NACVGM 2020 – SERENDIPITOUS INTERTEXTUALITY: VIDEO GAMES AND ROYALY-FREE MUSIC


From the Abstract

Steven Reale (Youngstown State University)

SERENDIPITOUS INTERTEXTUALITY: VIDEO GAMES AND ROYALY-FREE MUSIC

Internet-based distribution technologies offer “indie” development houses access to the video games marketplace at large, making it possible for shoestring operations to sell their works to a wide audience of gamers.  Kevin MacLod publishes royalty-free music under the label Incompetech, and several indie game developers have taken advantage of this zero-cost option for acquiring musical assets for their games.  The pool of MacLeod’s compositions on offer being limited, it was likely that the same music would eventually appear in multiple titles.  Julia Kristeva has described the “literary word” as “an intersection of textual surfaces” (1986, 36).  A close neighbor to Michael Klein’s “aleatoric intertextuality that roams freely through time” (2004, 12), this paper proposes that when such an intersection occurs when works draw independently from a single source, a serendipitous intertextuality emerges, inviting signification to diffuse through their nexus point.

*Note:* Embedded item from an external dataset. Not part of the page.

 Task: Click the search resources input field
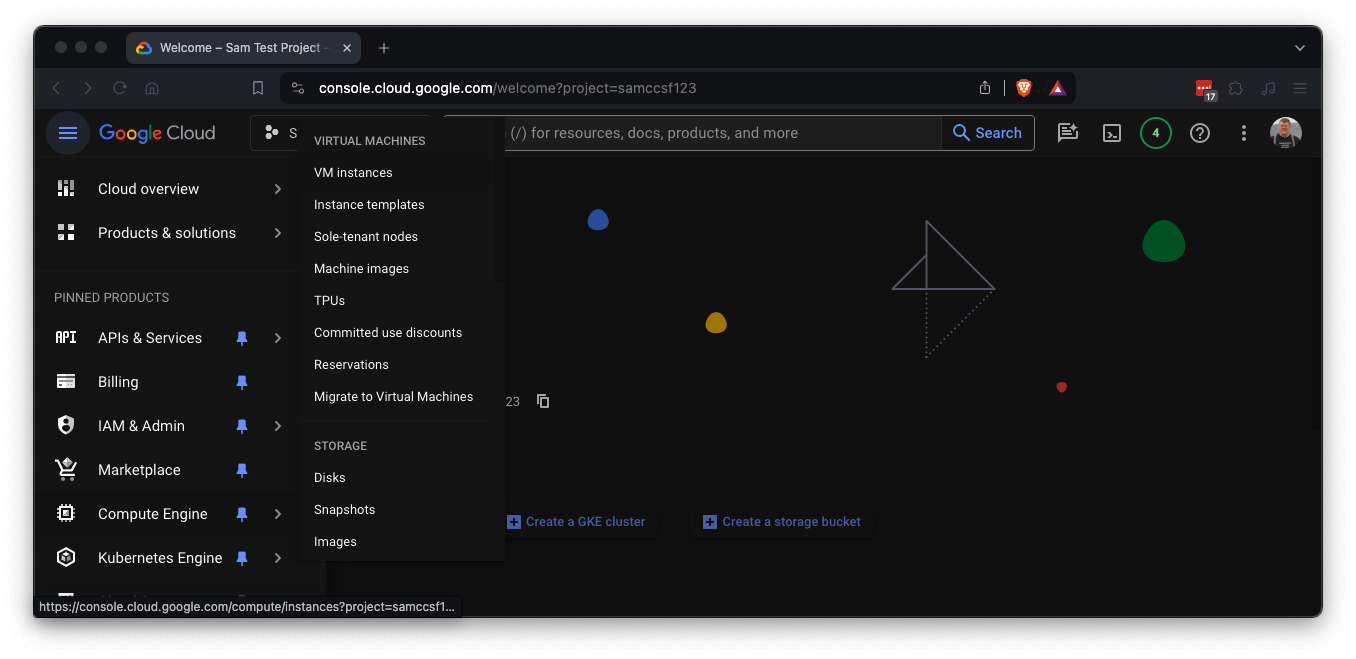click(720, 133)
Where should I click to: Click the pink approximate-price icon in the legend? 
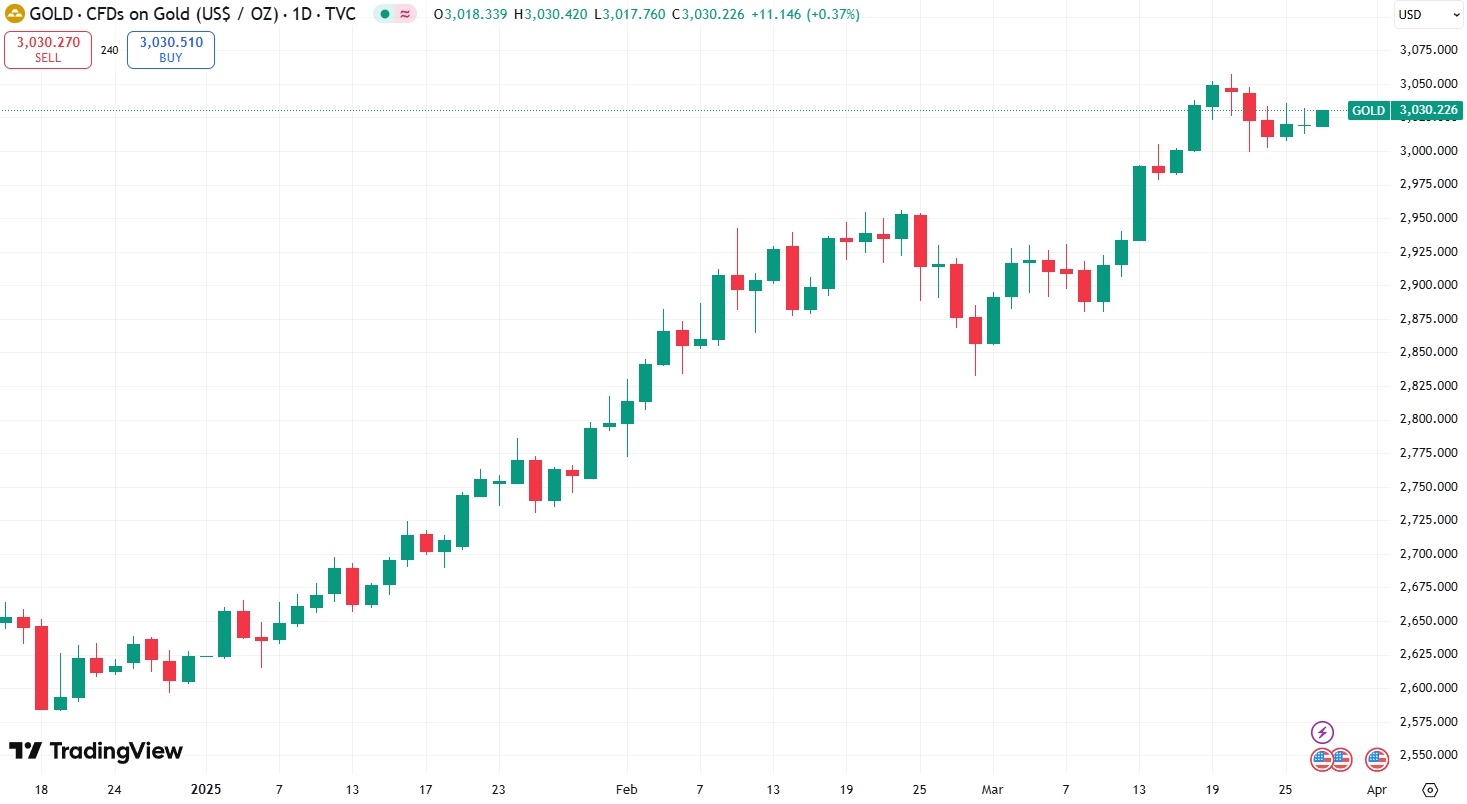click(403, 14)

This talk considers three games by disparate developers that each feature MacLeod’s music: Small Worlds (David Shute, 2010), Kerbal Space Program (Squad, 2015), and The Bridge (The Quantum Astrophysicists Guild, 2013).  After positioning the musics within a conceptual integration network that connects them with themes of science fiction exploration (Zbiowski 2005), the paper shows how the intertextual relationship allows significations from one game to spill over into the others.  A player may begin to draw associations and connections between otherwise unrelated gaming experiences, and the serendipitous intertextuality that arises among these games suggests that the player read them against and alongside each other in ways perhaps far beyond the designers’ imaginings.

Works Cited

Klien, Michael. 2004. Intertextuality in Western Art Music. Bloomington: Indiana University Press.

Kristeva, Julia. 1986. “Word, Dialogue and Novel.” In The Kristeva Reader. Ed. Toril Moi, 34-61. New York: Columbia University Press.

Zbikowski, Lawrence. 2005. Conceptualizing Music: Cognitive Structure, Theory, and Analysis. Oxford University Press.